Please give again the part of the items that opens with the line containing "This screenshot has width=581, height=480." and closes with the last of the items, both ends included, swapping "Password" for "Passcode" and changing nothing else.

########################################

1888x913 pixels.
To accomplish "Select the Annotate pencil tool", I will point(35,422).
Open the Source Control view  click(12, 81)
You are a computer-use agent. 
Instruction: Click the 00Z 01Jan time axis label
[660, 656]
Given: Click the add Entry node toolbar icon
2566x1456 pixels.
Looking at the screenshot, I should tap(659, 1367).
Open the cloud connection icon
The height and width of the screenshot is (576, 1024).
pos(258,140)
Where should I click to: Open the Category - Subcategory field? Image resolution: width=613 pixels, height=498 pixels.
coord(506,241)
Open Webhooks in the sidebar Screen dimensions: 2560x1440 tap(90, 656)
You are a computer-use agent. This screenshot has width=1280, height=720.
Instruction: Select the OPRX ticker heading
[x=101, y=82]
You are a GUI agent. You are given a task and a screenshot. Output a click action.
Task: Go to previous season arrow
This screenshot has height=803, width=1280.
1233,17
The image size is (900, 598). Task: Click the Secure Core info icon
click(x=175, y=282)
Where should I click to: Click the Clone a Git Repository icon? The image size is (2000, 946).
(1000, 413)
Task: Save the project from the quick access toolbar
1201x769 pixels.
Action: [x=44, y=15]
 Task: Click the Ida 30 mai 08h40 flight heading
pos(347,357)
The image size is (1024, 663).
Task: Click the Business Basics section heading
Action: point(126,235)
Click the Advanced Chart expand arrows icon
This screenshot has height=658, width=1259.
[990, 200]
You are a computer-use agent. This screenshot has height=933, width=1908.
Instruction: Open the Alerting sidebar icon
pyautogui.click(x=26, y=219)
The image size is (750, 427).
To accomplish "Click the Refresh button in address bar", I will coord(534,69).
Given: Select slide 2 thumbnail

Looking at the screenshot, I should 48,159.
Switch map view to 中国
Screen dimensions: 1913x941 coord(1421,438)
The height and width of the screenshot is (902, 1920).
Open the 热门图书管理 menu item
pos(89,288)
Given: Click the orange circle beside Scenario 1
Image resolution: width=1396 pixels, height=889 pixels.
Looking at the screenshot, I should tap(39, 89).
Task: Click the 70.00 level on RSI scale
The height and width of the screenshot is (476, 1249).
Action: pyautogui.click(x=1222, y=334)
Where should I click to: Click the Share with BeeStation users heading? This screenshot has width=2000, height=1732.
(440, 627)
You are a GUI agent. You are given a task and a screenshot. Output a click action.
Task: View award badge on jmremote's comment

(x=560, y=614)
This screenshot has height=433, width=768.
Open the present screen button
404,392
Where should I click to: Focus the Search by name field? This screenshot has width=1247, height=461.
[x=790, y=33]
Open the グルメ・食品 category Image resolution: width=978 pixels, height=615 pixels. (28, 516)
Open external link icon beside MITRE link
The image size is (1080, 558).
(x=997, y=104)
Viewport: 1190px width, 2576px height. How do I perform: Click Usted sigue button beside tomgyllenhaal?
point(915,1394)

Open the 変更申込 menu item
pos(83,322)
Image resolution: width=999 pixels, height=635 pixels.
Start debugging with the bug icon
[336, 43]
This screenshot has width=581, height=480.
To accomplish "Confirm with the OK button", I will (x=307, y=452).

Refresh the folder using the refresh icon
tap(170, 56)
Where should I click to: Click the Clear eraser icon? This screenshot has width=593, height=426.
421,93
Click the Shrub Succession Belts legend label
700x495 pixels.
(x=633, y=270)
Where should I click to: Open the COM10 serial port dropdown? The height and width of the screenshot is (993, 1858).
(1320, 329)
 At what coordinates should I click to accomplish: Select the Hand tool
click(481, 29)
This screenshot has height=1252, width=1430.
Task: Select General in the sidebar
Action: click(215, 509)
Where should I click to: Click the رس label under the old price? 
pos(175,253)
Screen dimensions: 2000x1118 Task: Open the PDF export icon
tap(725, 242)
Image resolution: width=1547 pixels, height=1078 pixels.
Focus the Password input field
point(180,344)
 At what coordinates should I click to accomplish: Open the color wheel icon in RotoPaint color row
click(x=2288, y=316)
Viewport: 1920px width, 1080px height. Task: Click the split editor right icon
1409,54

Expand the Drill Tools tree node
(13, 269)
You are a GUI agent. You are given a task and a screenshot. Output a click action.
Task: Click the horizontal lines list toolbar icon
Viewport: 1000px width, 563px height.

########################################

OUTPUT:
This screenshot has width=581, height=480.
To accomplish "Confirm with the OK button", I will (x=307, y=452).

Refresh the folder using the refresh icon
tap(170, 56)
Where should I click to: Click the Clear eraser icon? This screenshot has width=593, height=426.
421,93
Click the Shrub Succession Belts legend label
700x495 pixels.
(x=633, y=270)
Where should I click to: Open the COM10 serial port dropdown? The height and width of the screenshot is (993, 1858).
(1320, 329)
 At what coordinates should I click to accomplish: Select the Hand tool
click(481, 29)
This screenshot has height=1252, width=1430.
Task: Select General in the sidebar
Action: click(215, 509)
Where should I click to: Click the رس label under the old price? 
pos(175,253)
Screen dimensions: 2000x1118 Task: Open the PDF export icon
tap(725, 242)
Image resolution: width=1547 pixels, height=1078 pixels.
Focus the Passcode input field
point(180,344)
 At what coordinates should I click to accomplish: Open the color wheel icon in RotoPaint color row
click(x=2288, y=316)
Viewport: 1920px width, 1080px height. Task: Click the split editor right icon
1409,54

Expand the Drill Tools tree node
(13, 269)
You are a GUI agent. You are given a task and a screenshot. Output a click action.
Task: Click the horizontal lines list toolbar icon
Viewport: 1000px width, 563px height.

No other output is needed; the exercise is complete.